The ISSB standards build on the Task Force on Climate-related Financial Disclosures (TCFD), Greenhouse Gas Protocol, and CDP reporting — making it easier for businesses to rationalise multiple reporting requirements. However, this integration demands strong internal coordination. Companies must ensure consistency across voluntary and mandatory disclosures, avoid duplication, and maintain data integrity across financial filings and sustainability statements.


While Australia's legislation will reflect ISSB principles, the global nature of these standards means firms must also consider how their disclosures compare across jurisdictions — particularly for multinational operations or global investors.


Those that treat ISSB alignment as an opportunity to elevate reporting and integrate climate risk into business strategy will be best placed to lead in a capital market increasingly shaped by climate intelligence.


Why Now: The Convergence of Capital and Regulation


This convergence of global standards, local legislation, and market forces marks a turning point. ISSB's alignment with TCFD, GHG Protocol, and CDP creates an opportunity for Australian companies to simplify their reporting landscape. But simplification does not mean less work. It requires sharper internal coordination, clear climate governance structures, and a credible roadmap for continuous improvement.


According to a 2024 report by the Australian Council of Superannuation Investors, more than 70 percent of institutional investors now incorporate climate scenario analysis into portfolio assessments. Companies that cannot meet ISSB-aligned disclosure expectations will face rising cost of capital, lower valuation multiples, and increasing investor pressure.


How We Can Help


Achieving alignment with ISSB is not a box-ticking exercise. It demands strategic integration, technical capability, and strong governance. That is where we come in.


We support boards, CFOs, and sustainability leaders to:

  • Translate ISSB standards into tailored enterprise strategies

  • Build internal capacity across reporting, risk, and capital planning

  • Develop sector-specific transition plans grounded in real-world constraints

  • Prepare for assurance readiness across Scope 1, 2, and 3


This is not about one-size-fits-all templates.
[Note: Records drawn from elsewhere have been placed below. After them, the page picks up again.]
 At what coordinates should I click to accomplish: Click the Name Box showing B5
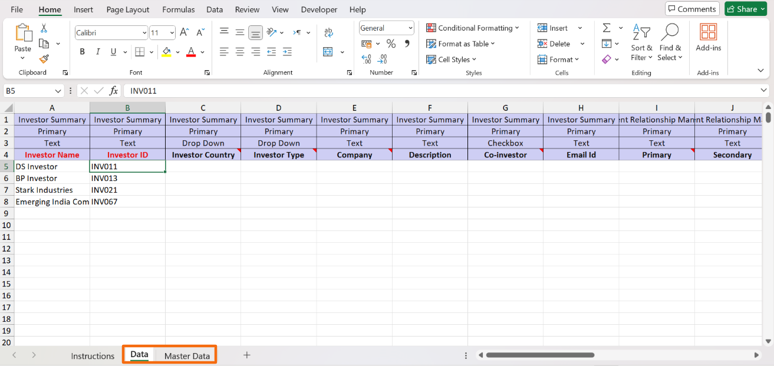[28, 91]
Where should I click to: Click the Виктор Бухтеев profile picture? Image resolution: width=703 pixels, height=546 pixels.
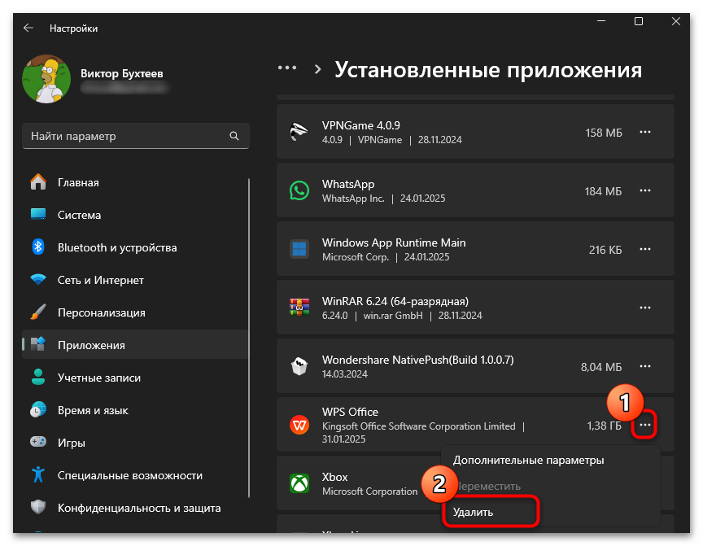(46, 79)
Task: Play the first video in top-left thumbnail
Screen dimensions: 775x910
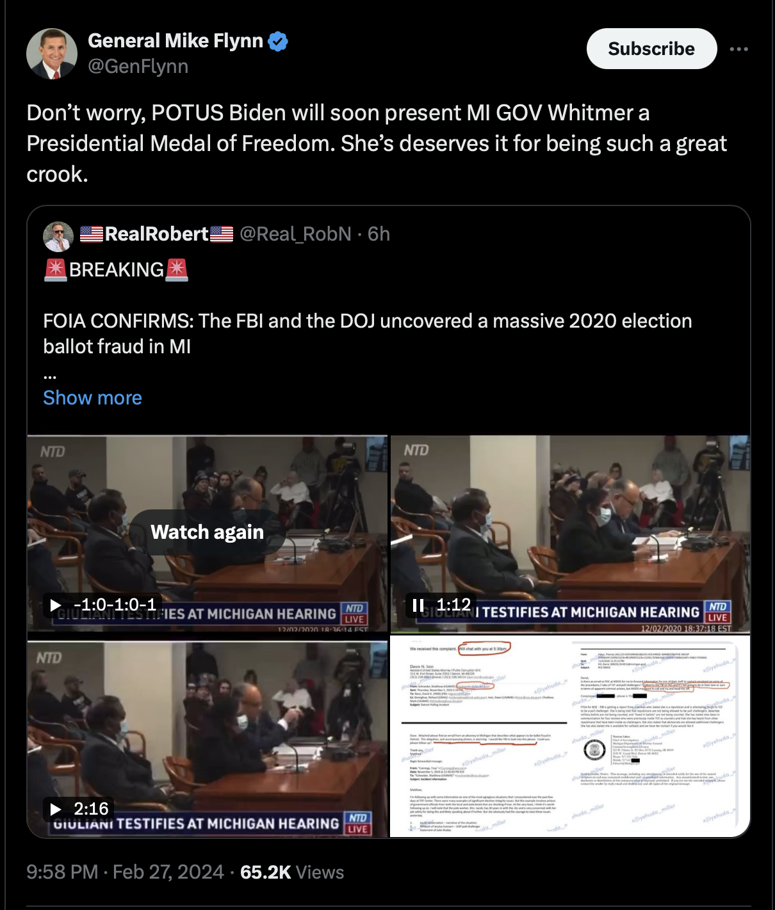Action: (x=56, y=605)
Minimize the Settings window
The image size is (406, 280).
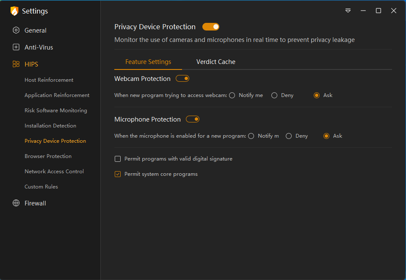[x=363, y=11]
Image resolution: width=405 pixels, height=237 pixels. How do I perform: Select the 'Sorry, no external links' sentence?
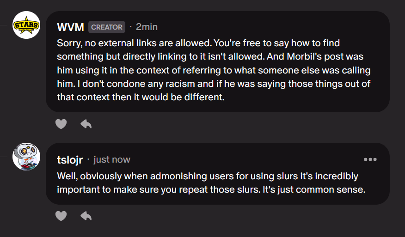(x=135, y=43)
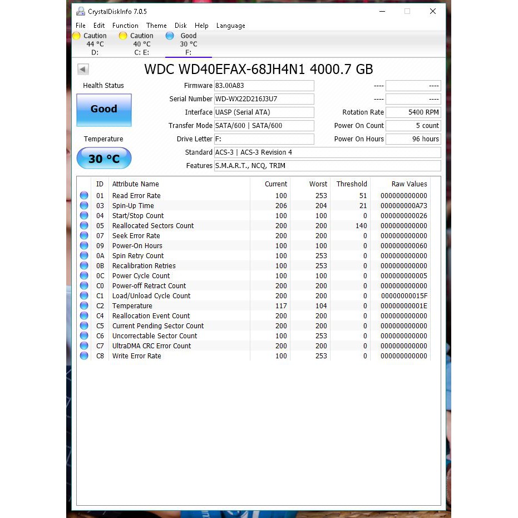Click the blue dot beside Power-On Hours

point(84,245)
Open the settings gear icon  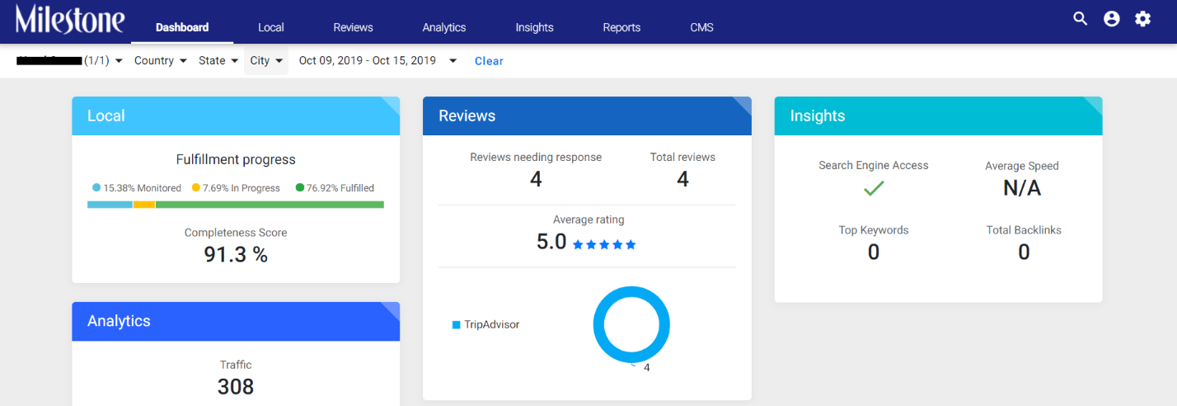1142,19
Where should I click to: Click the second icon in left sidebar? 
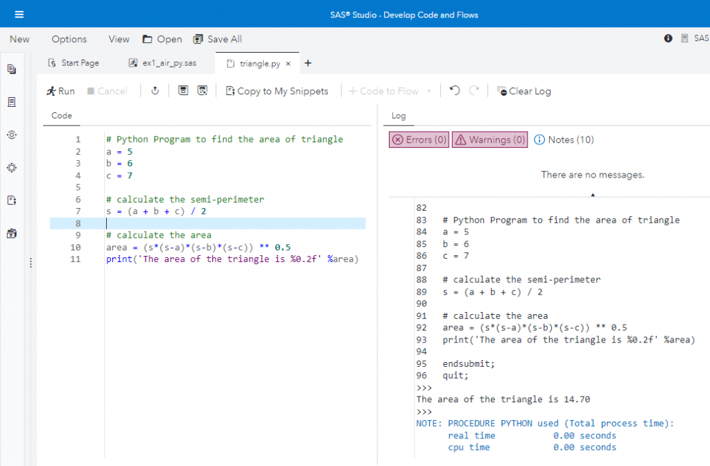click(x=12, y=102)
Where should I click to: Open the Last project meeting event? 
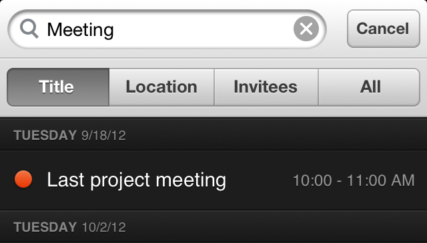pyautogui.click(x=214, y=180)
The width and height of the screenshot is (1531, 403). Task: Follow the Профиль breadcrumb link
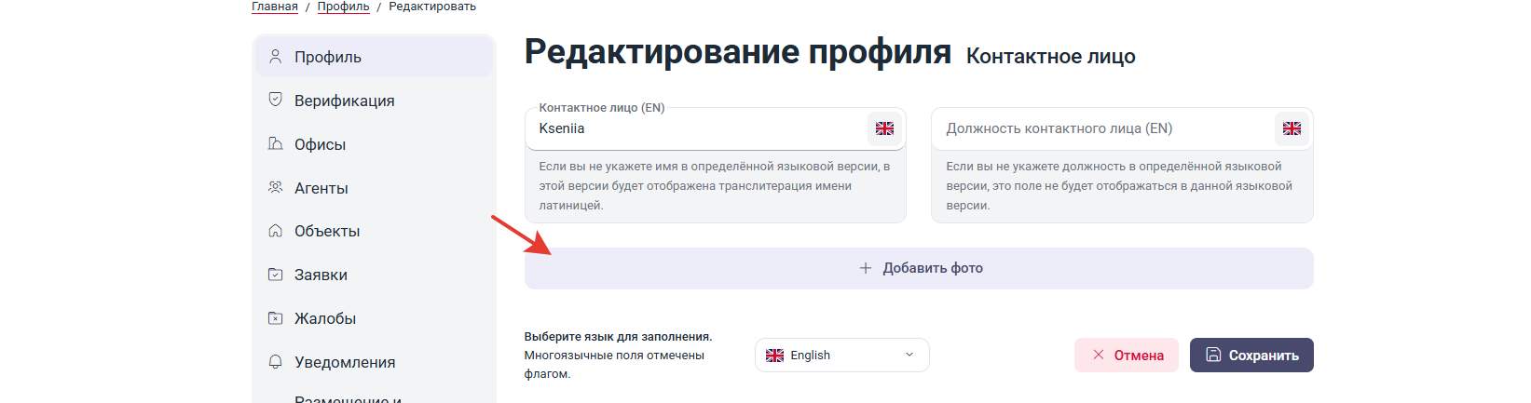(x=343, y=7)
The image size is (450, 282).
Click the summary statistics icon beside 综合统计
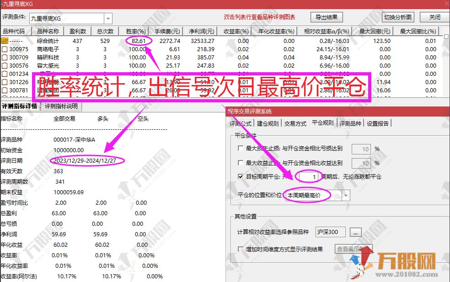5,41
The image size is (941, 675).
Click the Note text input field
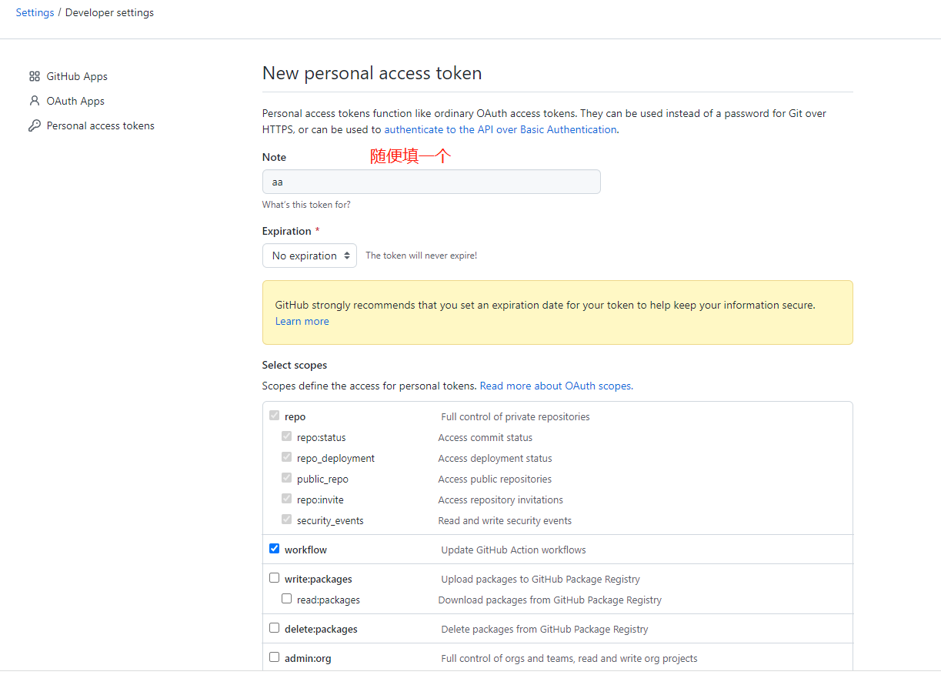431,182
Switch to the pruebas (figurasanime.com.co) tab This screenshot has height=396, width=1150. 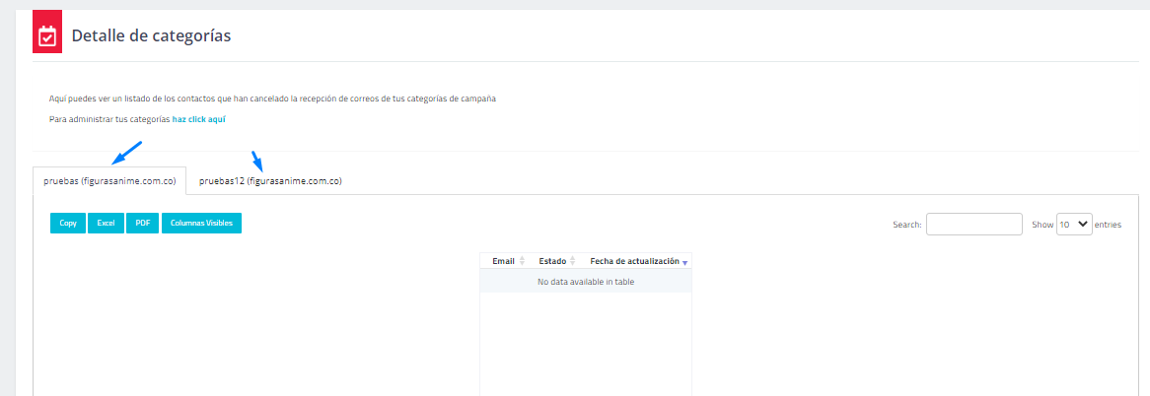[109, 181]
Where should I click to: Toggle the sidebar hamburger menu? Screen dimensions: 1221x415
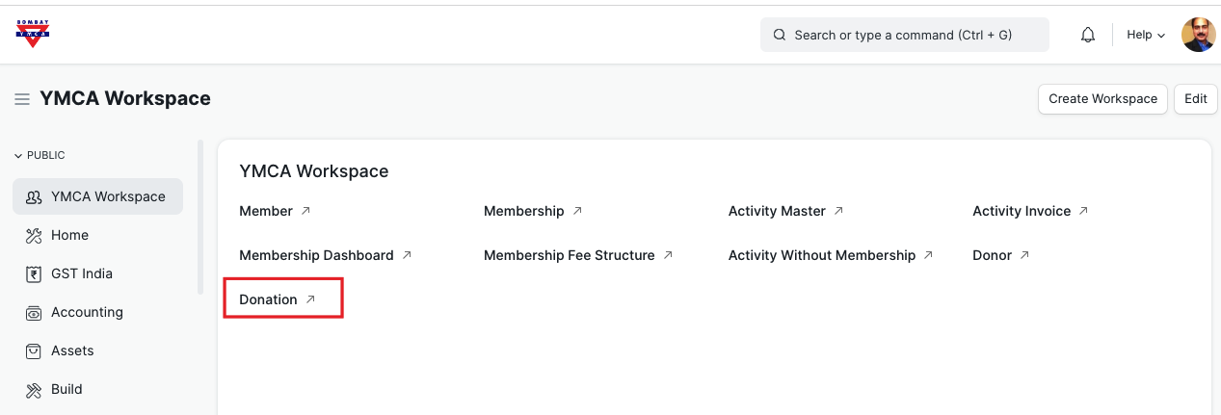[22, 99]
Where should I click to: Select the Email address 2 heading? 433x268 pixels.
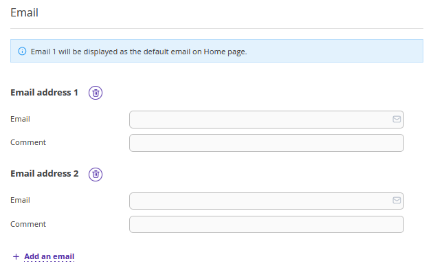[45, 174]
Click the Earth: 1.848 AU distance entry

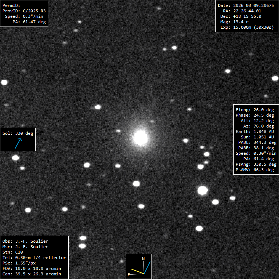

It is about strategic, evidence-backed action that positions your business to lead in the climate economy.


To explore how your organisation can respond proactively and avoid downstream disruption, reach out to our team for a confidential consultation. Learn how these standards intersect with Australia's regulatory landscape in our ESG 2025 Reporting Guide.

Frequently Asked Questions


What are the ISSB disclosure requirements for Australian companies in 2025?

Australian Treasury’s draft legislation mirrors ISSB’s IFRS S1 and S2 standards. Large listed and financial entities will be required to disclose governance, strategy, risk management, and metrics related to climate impacts starting from FY2025.


What is the timeline for ISSB-aligned disclosure mandates in Australia?

The phased approach starts in July 2025 for large entities, with staggered compliance dates extending into 2027. Early preparation is essential due to the depth of internal change required.


How should companies approach Scope 3 emissions reporting?

Begin with value chain mapping, materiality assessments, and supplier engagement. Prioritise major emissions categories relevant to your sector, and implement systems to track, validate, and integrate data into decision-making.


What are the consequences of falling short on ISSB-aligned reporting?

Companies that fail to meet ISSB-aligned disclosure expectations risk being excluded from ESG-focused portfolios, facing higher capital costs, and losing credibility with international partners. As financial markets move toward climate-integrated decision-making, weak disclosure could limit access to funding and reduce investor confidence.


What is the business case for aligning with ISSB standards early?

Early movers gain investor confidence, operational resilience, and credibility. ISSB alignment can unlock capital, streamline reporting, and position firms for sustainable growth in a decarbonising economy.